Segment Open

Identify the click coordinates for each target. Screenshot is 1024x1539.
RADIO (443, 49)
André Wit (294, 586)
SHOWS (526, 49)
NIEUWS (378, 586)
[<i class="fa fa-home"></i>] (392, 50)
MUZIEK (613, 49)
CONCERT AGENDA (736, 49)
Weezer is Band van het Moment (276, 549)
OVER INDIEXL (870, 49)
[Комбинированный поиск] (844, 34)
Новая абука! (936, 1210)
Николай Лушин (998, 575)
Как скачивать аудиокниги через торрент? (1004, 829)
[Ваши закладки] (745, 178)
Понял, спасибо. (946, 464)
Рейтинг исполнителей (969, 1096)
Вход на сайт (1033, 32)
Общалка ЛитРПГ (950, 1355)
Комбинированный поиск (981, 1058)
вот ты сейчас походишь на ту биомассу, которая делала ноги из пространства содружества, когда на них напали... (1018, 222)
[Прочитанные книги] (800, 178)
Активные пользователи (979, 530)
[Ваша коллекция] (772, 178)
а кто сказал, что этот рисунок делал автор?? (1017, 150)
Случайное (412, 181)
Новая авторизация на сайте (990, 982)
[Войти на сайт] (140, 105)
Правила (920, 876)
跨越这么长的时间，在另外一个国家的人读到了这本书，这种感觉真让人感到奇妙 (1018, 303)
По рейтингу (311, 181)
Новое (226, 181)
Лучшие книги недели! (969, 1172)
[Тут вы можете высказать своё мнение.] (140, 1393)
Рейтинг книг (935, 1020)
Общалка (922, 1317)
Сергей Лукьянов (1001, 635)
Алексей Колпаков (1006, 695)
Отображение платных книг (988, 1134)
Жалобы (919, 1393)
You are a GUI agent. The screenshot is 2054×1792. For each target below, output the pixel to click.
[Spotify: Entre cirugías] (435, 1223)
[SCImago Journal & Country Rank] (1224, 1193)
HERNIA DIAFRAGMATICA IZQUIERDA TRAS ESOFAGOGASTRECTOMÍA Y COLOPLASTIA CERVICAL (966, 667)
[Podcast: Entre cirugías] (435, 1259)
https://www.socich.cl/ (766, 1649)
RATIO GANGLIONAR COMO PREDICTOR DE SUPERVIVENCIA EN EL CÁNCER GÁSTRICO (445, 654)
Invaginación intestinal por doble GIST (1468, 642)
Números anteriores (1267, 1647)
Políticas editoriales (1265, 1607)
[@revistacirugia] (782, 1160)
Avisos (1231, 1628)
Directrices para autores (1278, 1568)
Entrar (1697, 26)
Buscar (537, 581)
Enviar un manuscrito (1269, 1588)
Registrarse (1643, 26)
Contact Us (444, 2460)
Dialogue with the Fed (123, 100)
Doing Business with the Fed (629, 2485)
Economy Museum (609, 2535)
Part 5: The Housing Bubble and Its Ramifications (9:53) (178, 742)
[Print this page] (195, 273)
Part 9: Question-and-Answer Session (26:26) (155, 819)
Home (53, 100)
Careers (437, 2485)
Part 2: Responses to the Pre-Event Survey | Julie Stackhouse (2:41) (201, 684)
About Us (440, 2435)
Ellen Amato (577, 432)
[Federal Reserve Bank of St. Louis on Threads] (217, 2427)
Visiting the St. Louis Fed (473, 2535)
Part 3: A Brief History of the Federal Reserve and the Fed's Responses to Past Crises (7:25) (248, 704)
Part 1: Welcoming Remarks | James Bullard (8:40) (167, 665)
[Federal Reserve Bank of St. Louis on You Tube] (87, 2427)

Segment Closed

> Try it
Exactly as written, please transcribe the lines from the start of the records above to the line that holds "Вход на сайт (1033, 32)", both ends included.

> Reply to the task
Identify the click coordinates for each target. Screenshot is 1024x1539.
RADIO (443, 49)
André Wit (294, 586)
SHOWS (526, 49)
NIEUWS (378, 586)
[<i class="fa fa-home"></i>] (392, 50)
MUZIEK (613, 49)
CONCERT AGENDA (736, 49)
Weezer is Band van het Moment (276, 549)
OVER INDIEXL (870, 49)
[Комбинированный поиск] (844, 34)
Новая абука! (936, 1210)
Николай Лушин (998, 575)
Как скачивать аудиокниги через торрент? (1004, 829)
[Ваши закладки] (745, 178)
Понял, спасибо. (946, 464)
Рейтинг исполнителей (969, 1096)
Вход на сайт (1033, 32)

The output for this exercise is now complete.